Fig. 3. Adrb2 depletion increases endothelial oxidative metabolism.

(A to C) FACS analysis of HPIN-stage endothelial cells. (A) Representative endothelial isolation plot from prostates. FSC = forward scatter. (B) Quantification of mitochondrial membrane potential (Δψ) by tetramethylrhodamine ethyl ester (TMRE) staining, n = 5 mice per condition.

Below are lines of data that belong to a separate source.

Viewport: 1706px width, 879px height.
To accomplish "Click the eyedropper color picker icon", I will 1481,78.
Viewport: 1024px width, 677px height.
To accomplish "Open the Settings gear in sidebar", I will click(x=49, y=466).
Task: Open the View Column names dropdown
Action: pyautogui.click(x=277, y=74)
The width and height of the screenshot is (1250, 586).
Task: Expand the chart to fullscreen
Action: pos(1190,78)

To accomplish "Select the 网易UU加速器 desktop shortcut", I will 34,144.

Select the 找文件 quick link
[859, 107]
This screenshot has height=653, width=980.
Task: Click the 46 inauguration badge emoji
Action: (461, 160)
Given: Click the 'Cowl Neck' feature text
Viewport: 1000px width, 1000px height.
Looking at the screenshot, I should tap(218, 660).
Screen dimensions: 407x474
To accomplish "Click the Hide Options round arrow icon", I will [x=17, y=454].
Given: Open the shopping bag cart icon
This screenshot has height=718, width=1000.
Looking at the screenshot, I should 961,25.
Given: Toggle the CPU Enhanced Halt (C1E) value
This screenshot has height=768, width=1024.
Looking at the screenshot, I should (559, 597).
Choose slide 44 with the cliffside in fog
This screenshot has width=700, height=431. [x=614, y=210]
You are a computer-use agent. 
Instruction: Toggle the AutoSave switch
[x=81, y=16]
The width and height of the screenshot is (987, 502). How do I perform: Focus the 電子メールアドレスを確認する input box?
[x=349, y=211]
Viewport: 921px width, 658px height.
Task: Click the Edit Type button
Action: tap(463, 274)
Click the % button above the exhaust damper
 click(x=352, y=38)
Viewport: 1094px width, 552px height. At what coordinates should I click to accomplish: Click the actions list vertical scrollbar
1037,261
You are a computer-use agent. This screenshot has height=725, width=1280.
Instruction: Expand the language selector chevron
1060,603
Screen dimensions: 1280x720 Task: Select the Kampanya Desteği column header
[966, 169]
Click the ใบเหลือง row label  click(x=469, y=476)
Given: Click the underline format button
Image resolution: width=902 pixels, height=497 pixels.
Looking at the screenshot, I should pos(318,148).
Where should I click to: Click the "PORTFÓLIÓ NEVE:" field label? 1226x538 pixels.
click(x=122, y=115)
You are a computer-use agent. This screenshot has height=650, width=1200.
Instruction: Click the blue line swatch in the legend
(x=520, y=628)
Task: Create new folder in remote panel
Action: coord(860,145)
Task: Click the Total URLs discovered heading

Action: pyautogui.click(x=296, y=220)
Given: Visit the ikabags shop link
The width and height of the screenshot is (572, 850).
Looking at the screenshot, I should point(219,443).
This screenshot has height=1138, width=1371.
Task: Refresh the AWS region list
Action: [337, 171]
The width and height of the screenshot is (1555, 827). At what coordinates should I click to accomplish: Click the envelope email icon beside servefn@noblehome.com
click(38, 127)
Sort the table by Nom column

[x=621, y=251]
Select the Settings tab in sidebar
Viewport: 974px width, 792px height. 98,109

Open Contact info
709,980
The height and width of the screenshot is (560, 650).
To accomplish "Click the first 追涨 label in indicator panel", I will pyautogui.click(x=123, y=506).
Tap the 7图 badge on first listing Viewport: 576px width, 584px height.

MFI = mean fluorescent intensity. (C) Quantification of endothelial glucose uptake by 2-NBDG. n = 6 or 7 mice per condition. (D to I) Metabolism and ATP production was assessed in shCntrl and shAdrb2 primary prostate endothelial cells after incubation with noradrenaline. (D) Oxygen consumption rates at baseline and in the presence of oligomycin, FCCP [carbonyl cyanide p-(trifl uoromethoxy) phenylhydrazone], and antimycin A + rotenone (AA+R). n = 4 independent experiments. Error bars indicate = SD. (E to H) Different analyses from the same set of experiments, n = 3 replicates per condition per time point. Metabolite levels were normalized to internal standard and to sample protein content. (E) Intracellular levels of the tricarboxylic acid cycle metabolite citrate, a.u., arbitrary units. (F) Total fraction of citrate containing ¹³C-label from [U-¹³C]-glucose. (G) Relative intracellular levels of citrate labeling derived from [U-¹³C]-glucose at 24 hours. (H) Fraction of each isotopologue of citrate (mass isotopologue distribution) after culture in 5mM [U-¹³C]-glucose for 24 hours. (I) Measurement of intracellular ATP levels in the presence or absence of antimycin A, an inhibitor of the electron transport chain. n = 3 independent experiments. *P<0.05; **P<0.01; ***P<0.001; ****P<0.0001. Error bars = indicate SEM.